Writing environments or grid can be custom-made or are available within the app as shared by Crick through the LearningGrids resource. Below is an example of creating a customized grid of the human body allowing addition of unit words (content), choosing word order and color of the grid. The grid shown at the bottom provides a display of how the grid appears.
Crick further supports users with shared grids provided through the LearningGrids menu within the app. Currently there are dozens of shared grids in the LearningGrids resource provided by Crick with a free registration. An option to transfer directly to Dropbox is also provided within the app for ease of workflow when creating and sharing grids between devices or for students (how many times have you had to take an iPad home to create on a students device for the next days use?? Probably too many times!).

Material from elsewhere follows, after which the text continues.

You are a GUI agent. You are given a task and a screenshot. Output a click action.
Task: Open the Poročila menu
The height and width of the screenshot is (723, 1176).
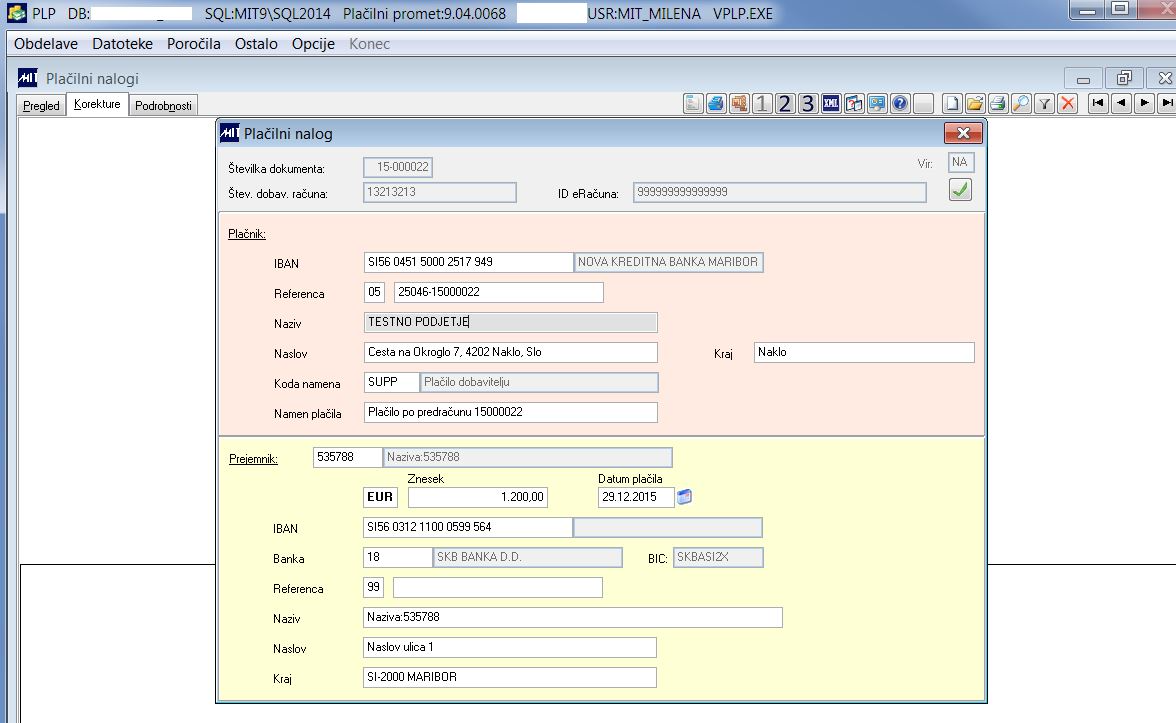click(x=193, y=44)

Crick also provides a User Guide to Clicker Docs PDF file to help understand features of Clicker Docs app.
Clicker Docs, like Clicker Sentences apps are suited to the unique needs of students with literacy challenges. The provision of word prediction, text to speech, word banks are unique to only a few apps at the present time. Crick further supports therapists and teachers with pre-made grids, guides and the ability to share grids between users. I had the opportunity to be guided through features of Clicker apps by Neil Andrews, from Crick Software, who provided me with great information not only about their apps and Clicker 6 as well as practical application of their use. Ease of use of the apps are at the heart of their app development understanding the daily limitations of time faced by teachers and therapists.

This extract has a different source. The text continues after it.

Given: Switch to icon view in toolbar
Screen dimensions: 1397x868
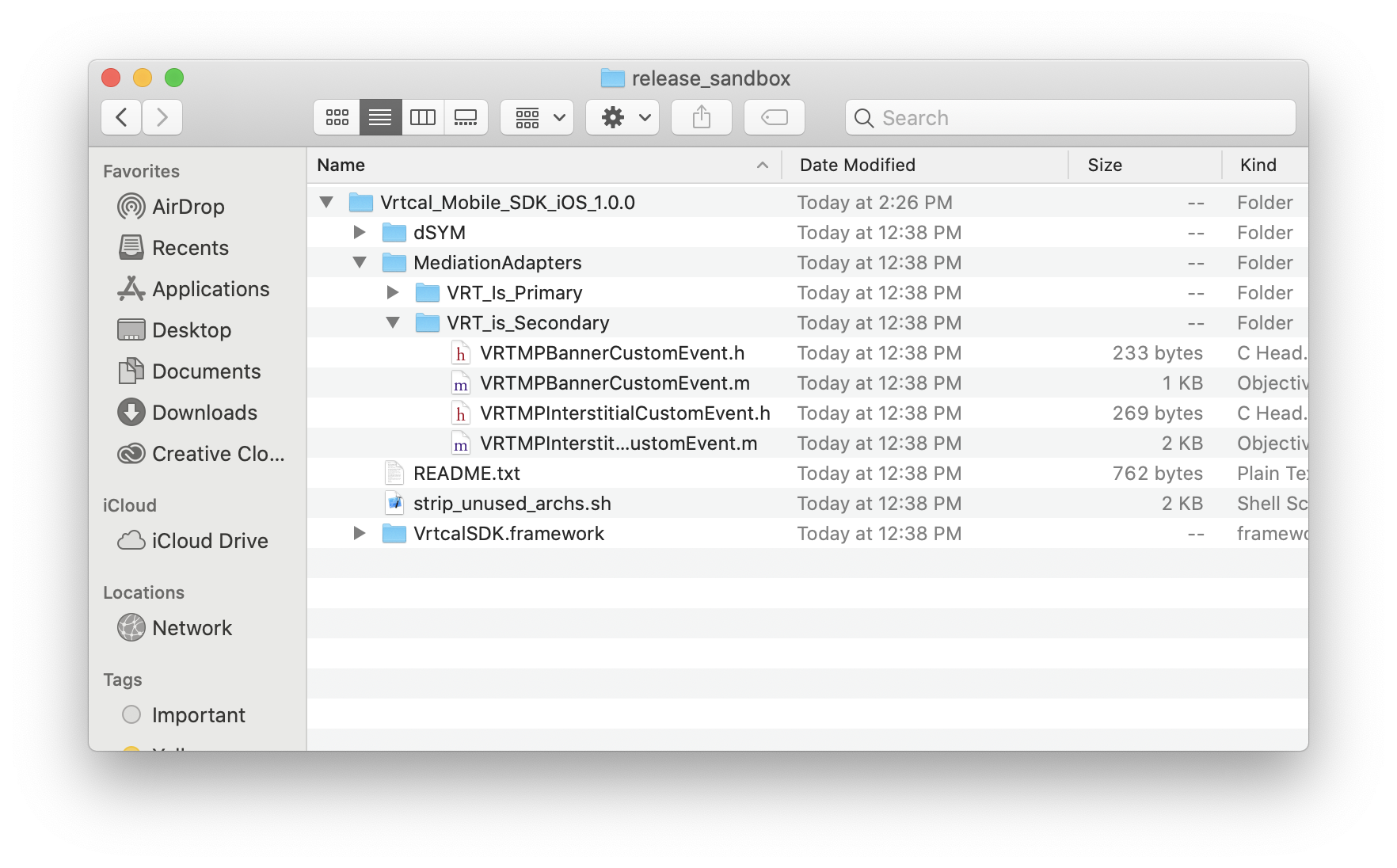Looking at the screenshot, I should coord(337,118).
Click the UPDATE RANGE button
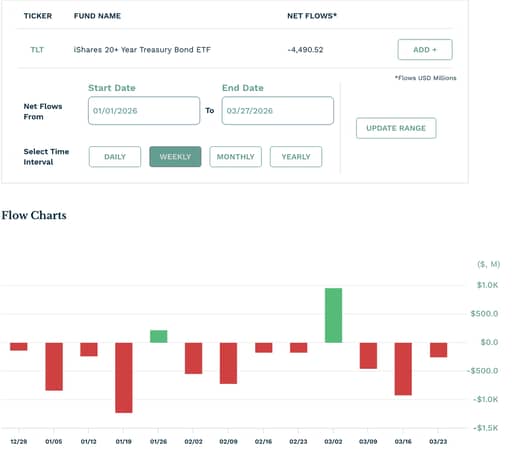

Crick provides some great apps, software and resources for supporting students with the writing process. Their commitment to developing software and mobile device apps provides the special needs community with a variety of choices for inclusion and home use.
Interested in a review of Clicker Sentences? Visit a recent review of the app: http://wp.me/p1w0d0-1t1
Thank you to Neil Andrews for sharing his time and app codes for Clicker apps! Clicker Docs and Clicker Sentences apps are definitely a tool that will be in my OT/AT mTool Kit!

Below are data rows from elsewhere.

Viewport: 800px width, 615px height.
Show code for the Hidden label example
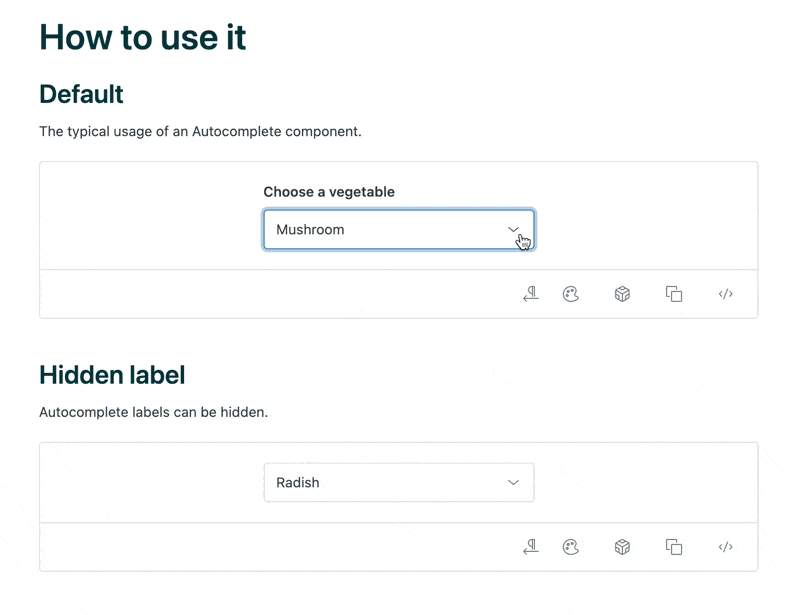click(x=725, y=547)
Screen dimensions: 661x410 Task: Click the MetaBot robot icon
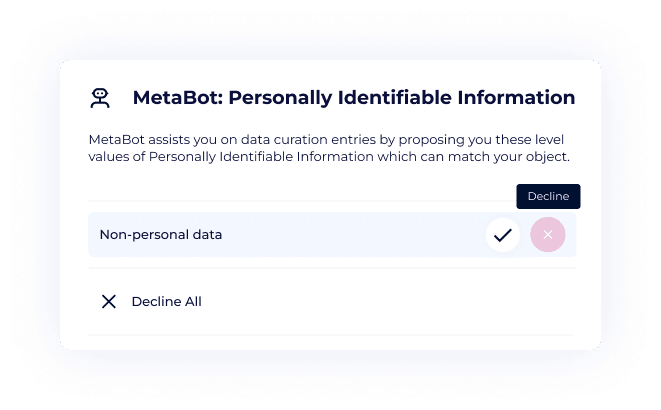(x=99, y=98)
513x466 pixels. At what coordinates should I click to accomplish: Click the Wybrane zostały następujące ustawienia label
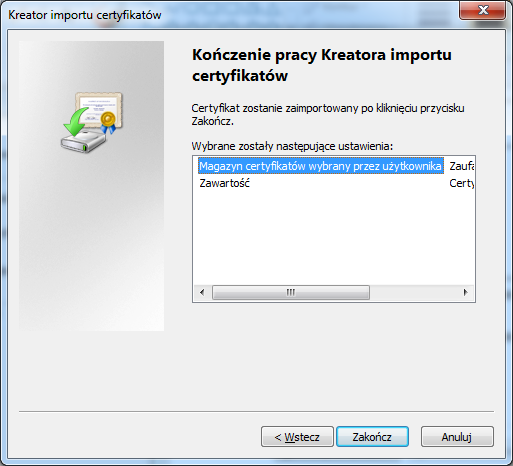(292, 146)
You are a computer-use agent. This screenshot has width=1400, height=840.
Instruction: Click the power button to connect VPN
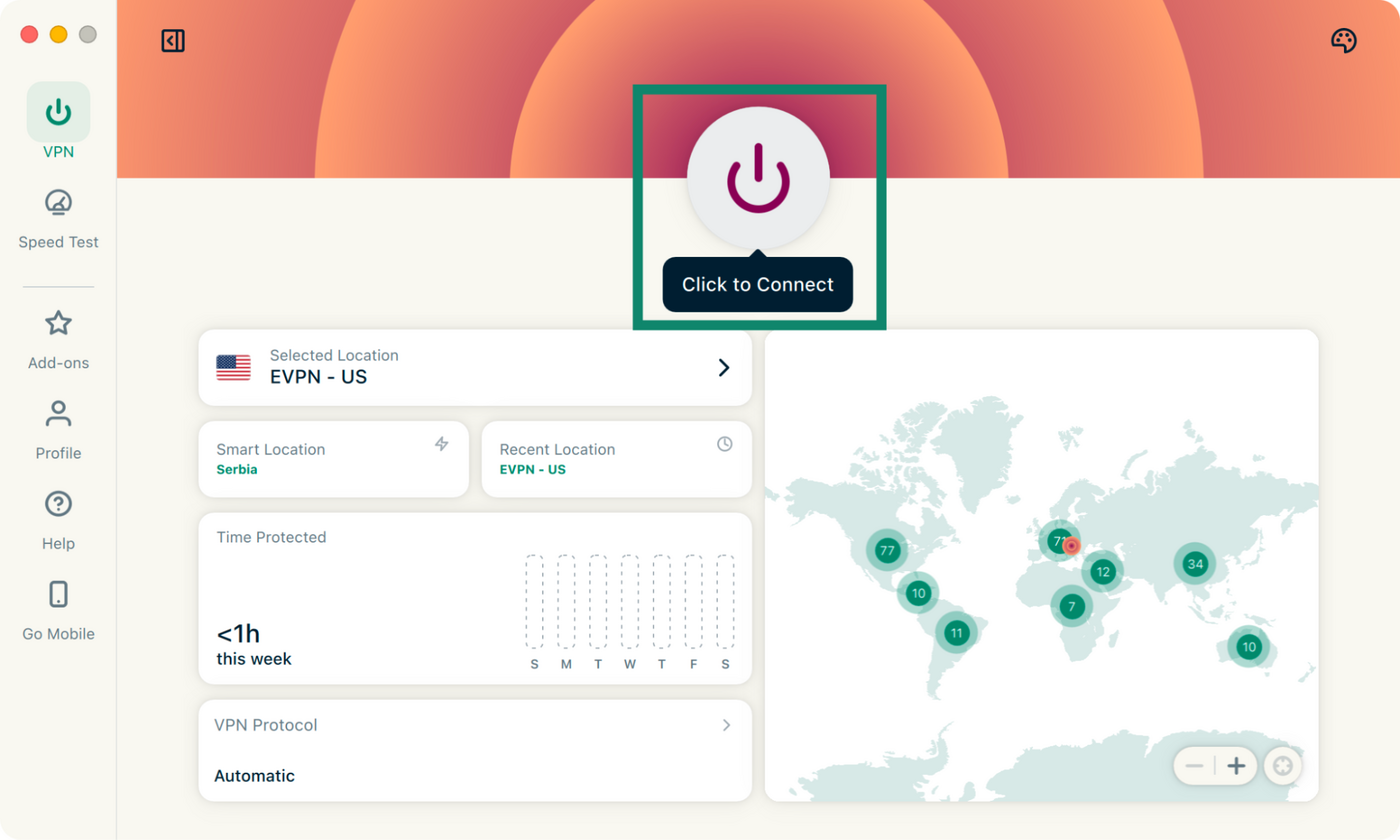click(x=758, y=178)
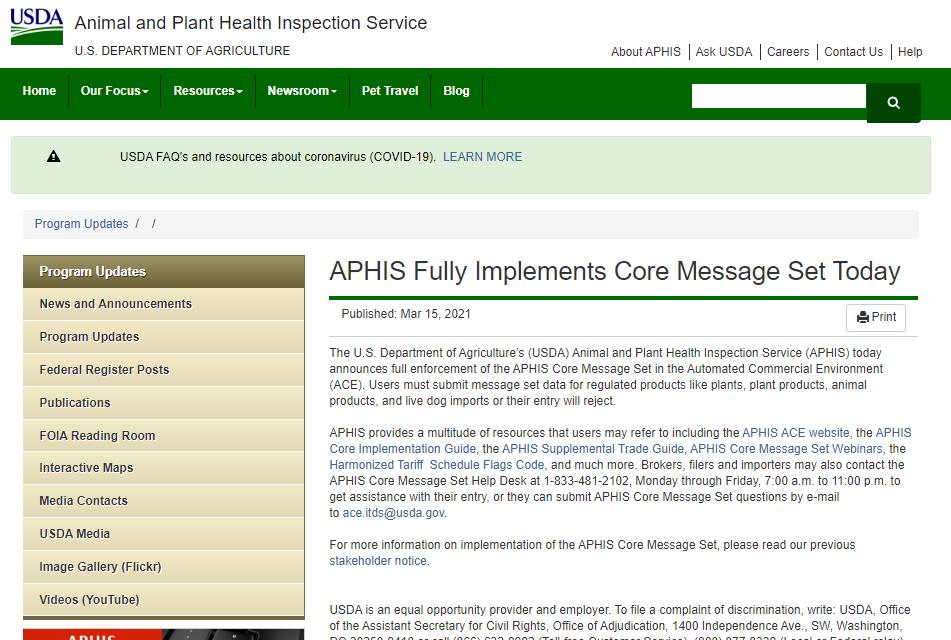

Great review! I like what these two apps can do for the struggling writers in our midst…..Q: how does this app compare to that of Abilipad? We are trial using Abilipad with a few students in the upper elem. grades; this app seems to do as much and more? If you have used either or both, which did you find most user-friendly and helpful?
I apologize for the delay with replying. I am not always on top of all of the latest updates to apps (yikes, they change so fast!). What I see as differences with the two apps, Abilipad and Clicker docs are these:
Abilipad allows you to customize the keyboard contents. You can change the size and individual keys with single numbers/letters, words or phrases. You can also create a writing environment with a picture in the note pad section. With abilipad you can create writing or number production. It also has word prediction available for use.
Clicker Docs and Sentence uses word banks as their main focus. The word banks are extensive, especially with Clicker docs and are easily set up and populated with theme words. Where as Clicker allows customization of the word bank for the writer I believe there is not number customization or as much keyboard customization.
Both are great products, offer TTS, work prediction and their own type of customization. Both also have online sharing of customized boards for the apps. In answer to you about which did I find most user friendly and helpful, well it probably depends on what student I am looking at using it with. Both are quite user friendly. Clicker has great online resources and help menus, although I am sure Abilipad does also. I frequently head to YouTube to watch a quick video on an app for answers.
This isn’t an indepth comparison but I hope it helps!